Exercice:
Recopiez à l'identique l'ensemble du matériel ci-dessous, ligne par ligne, sans rien modifier.

Données fournies:
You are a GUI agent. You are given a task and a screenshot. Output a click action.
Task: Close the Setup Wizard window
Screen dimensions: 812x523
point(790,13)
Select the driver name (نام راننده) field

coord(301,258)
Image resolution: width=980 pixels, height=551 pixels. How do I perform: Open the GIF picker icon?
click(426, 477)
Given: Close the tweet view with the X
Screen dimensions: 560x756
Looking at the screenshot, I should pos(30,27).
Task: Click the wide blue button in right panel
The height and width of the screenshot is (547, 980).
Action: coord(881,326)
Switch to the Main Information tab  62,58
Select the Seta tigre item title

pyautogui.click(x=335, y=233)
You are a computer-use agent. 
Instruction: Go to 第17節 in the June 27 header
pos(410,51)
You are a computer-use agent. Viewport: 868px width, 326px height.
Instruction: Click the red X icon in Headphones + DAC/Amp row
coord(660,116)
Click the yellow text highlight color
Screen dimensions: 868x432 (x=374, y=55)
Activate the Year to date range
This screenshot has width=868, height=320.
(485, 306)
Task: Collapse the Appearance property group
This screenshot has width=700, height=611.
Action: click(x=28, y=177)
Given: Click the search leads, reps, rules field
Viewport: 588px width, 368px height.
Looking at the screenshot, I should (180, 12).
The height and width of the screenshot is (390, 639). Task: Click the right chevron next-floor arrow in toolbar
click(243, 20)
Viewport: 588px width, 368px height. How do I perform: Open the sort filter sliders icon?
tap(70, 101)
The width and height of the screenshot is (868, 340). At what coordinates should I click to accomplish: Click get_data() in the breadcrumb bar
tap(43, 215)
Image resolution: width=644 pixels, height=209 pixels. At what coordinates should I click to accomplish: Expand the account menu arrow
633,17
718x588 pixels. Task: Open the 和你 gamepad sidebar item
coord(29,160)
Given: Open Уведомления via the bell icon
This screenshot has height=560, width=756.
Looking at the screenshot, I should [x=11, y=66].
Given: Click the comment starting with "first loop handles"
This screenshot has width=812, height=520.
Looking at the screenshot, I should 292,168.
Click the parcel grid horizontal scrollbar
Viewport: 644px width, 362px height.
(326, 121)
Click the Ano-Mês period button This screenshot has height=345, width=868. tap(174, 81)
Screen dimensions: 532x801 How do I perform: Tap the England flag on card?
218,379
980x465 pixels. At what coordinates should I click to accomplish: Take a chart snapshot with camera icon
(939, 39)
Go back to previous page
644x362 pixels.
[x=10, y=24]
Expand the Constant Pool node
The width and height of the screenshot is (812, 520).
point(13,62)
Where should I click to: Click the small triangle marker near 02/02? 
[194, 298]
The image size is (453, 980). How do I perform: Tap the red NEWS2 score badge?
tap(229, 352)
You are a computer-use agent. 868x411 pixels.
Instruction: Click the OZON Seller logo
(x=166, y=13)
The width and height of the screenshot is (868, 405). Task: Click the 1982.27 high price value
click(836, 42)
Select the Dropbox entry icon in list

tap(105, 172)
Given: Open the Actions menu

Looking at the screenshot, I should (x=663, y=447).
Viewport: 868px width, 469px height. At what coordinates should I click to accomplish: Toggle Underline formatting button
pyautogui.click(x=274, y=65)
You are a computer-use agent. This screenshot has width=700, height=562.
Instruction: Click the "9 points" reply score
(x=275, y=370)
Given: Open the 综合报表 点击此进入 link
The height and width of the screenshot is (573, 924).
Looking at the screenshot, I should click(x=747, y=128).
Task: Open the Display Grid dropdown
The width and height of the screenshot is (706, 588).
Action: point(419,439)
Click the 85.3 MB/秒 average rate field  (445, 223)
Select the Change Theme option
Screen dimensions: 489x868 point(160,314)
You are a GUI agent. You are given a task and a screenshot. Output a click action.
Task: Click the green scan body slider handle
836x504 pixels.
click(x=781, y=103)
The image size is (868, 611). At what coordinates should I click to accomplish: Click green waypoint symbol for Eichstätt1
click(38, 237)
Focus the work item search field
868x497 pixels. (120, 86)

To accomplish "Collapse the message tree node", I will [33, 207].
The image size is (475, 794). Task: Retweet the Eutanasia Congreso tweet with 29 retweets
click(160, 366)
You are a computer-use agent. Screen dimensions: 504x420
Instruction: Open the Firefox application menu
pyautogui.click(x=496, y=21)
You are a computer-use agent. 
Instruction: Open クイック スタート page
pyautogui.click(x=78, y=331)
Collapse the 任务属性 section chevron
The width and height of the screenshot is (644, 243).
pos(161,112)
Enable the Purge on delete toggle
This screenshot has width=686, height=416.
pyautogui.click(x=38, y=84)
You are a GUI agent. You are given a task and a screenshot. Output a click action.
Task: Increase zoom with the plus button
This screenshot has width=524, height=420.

Réponse:
You are a GUI agent. You are given a task and a screenshot. Output a click action.
Task: Close the Setup Wizard window
Screen dimensions: 812x523
point(790,13)
Select the driver name (نام راننده) field

coord(301,258)
Image resolution: width=980 pixels, height=551 pixels. How do I perform: Open the GIF picker icon?
click(426, 477)
Given: Close the tweet view with the X
Screen dimensions: 560x756
Looking at the screenshot, I should pos(30,27).
Task: Click the wide blue button in right panel
The height and width of the screenshot is (547, 980).
Action: coord(881,326)
Switch to the Main Information tab  62,58
Select the Seta tigre item title

pyautogui.click(x=335, y=233)
You are a computer-use agent. 
Instruction: Go to 第17節 in the June 27 header
pos(410,51)
You are a computer-use agent. Viewport: 868px width, 326px height.
Instruction: Click the red X icon in Headphones + DAC/Amp row
coord(660,116)
Click the yellow text highlight color
Screen dimensions: 868x432 (x=374, y=55)
Activate the Year to date range
This screenshot has width=868, height=320.
(485, 306)
Task: Collapse the Appearance property group
This screenshot has width=700, height=611.
Action: click(x=28, y=177)
Given: Click the search leads, reps, rules field
Viewport: 588px width, 368px height.
Looking at the screenshot, I should (180, 12).
The height and width of the screenshot is (390, 639). Task: Click the right chevron next-floor arrow in toolbar
click(243, 20)
Viewport: 588px width, 368px height. How do I perform: Open the sort filter sliders icon?
tap(70, 101)
The width and height of the screenshot is (868, 340). At what coordinates should I click to accomplish: Click get_data() in the breadcrumb bar
tap(43, 215)
Image resolution: width=644 pixels, height=209 pixels. At what coordinates should I click to accomplish: Expand the account menu arrow
633,17
718x588 pixels. Task: Open the 和你 gamepad sidebar item
coord(29,160)
Given: Open Уведомления via the bell icon
This screenshot has height=560, width=756.
Looking at the screenshot, I should [x=11, y=66].
Given: Click the comment starting with "first loop handles"
This screenshot has width=812, height=520.
Looking at the screenshot, I should 292,168.
Click the parcel grid horizontal scrollbar
Viewport: 644px width, 362px height.
(326, 121)
Click the Ano-Mês period button This screenshot has height=345, width=868. tap(174, 81)
Screen dimensions: 532x801 How do I perform: Tap the England flag on card?
218,379
980x465 pixels. At what coordinates should I click to accomplish: Take a chart snapshot with camera icon
(939, 39)
Go back to previous page
644x362 pixels.
[x=10, y=24]
Expand the Constant Pool node
The width and height of the screenshot is (812, 520).
point(13,62)
Where should I click to: Click the small triangle marker near 02/02? 
[194, 298]
The image size is (453, 980). How do I perform: Tap the red NEWS2 score badge?
tap(229, 352)
You are a computer-use agent. 868x411 pixels.
Instruction: Click the OZON Seller logo
(x=166, y=13)
The width and height of the screenshot is (868, 405). Task: Click the 1982.27 high price value
click(836, 42)
Select the Dropbox entry icon in list

tap(105, 172)
Given: Open the Actions menu

Looking at the screenshot, I should (x=663, y=447).
Viewport: 868px width, 469px height. At what coordinates should I click to accomplish: Toggle Underline formatting button
pyautogui.click(x=274, y=65)
You are a computer-use agent. This screenshot has width=700, height=562.
Instruction: Click the "9 points" reply score
(x=275, y=370)
Given: Open the 综合报表 点击此进入 link
The height and width of the screenshot is (573, 924).
Looking at the screenshot, I should click(x=747, y=128).
Task: Open the Display Grid dropdown
The width and height of the screenshot is (706, 588).
Action: point(419,439)
Click the 85.3 MB/秒 average rate field  (445, 223)
Select the Change Theme option
Screen dimensions: 489x868 point(160,314)
You are a GUI agent. You are given a task and a screenshot. Output a click action.
Task: Click the green scan body slider handle
836x504 pixels.
click(x=781, y=103)
The image size is (868, 611). At what coordinates should I click to accomplish: Click green waypoint symbol for Eichstätt1
click(38, 237)
Focus the work item search field
868x497 pixels. (120, 86)

To accomplish "Collapse the message tree node", I will [33, 207].
The image size is (475, 794). Task: Retweet the Eutanasia Congreso tweet with 29 retweets
click(160, 366)
You are a computer-use agent. Screen dimensions: 504x420
Instruction: Open the Firefox application menu
pyautogui.click(x=496, y=21)
You are a computer-use agent. 
Instruction: Open クイック スタート page
pyautogui.click(x=78, y=331)
Collapse the 任务属性 section chevron
The width and height of the screenshot is (644, 243).
pos(161,112)
Enable the Purge on delete toggle
This screenshot has width=686, height=416.
pyautogui.click(x=38, y=84)
You are a GUI agent. You are given a task and a screenshot. Output a click action.
Task: Increase zoom with the plus button
This screenshot has width=524, height=420.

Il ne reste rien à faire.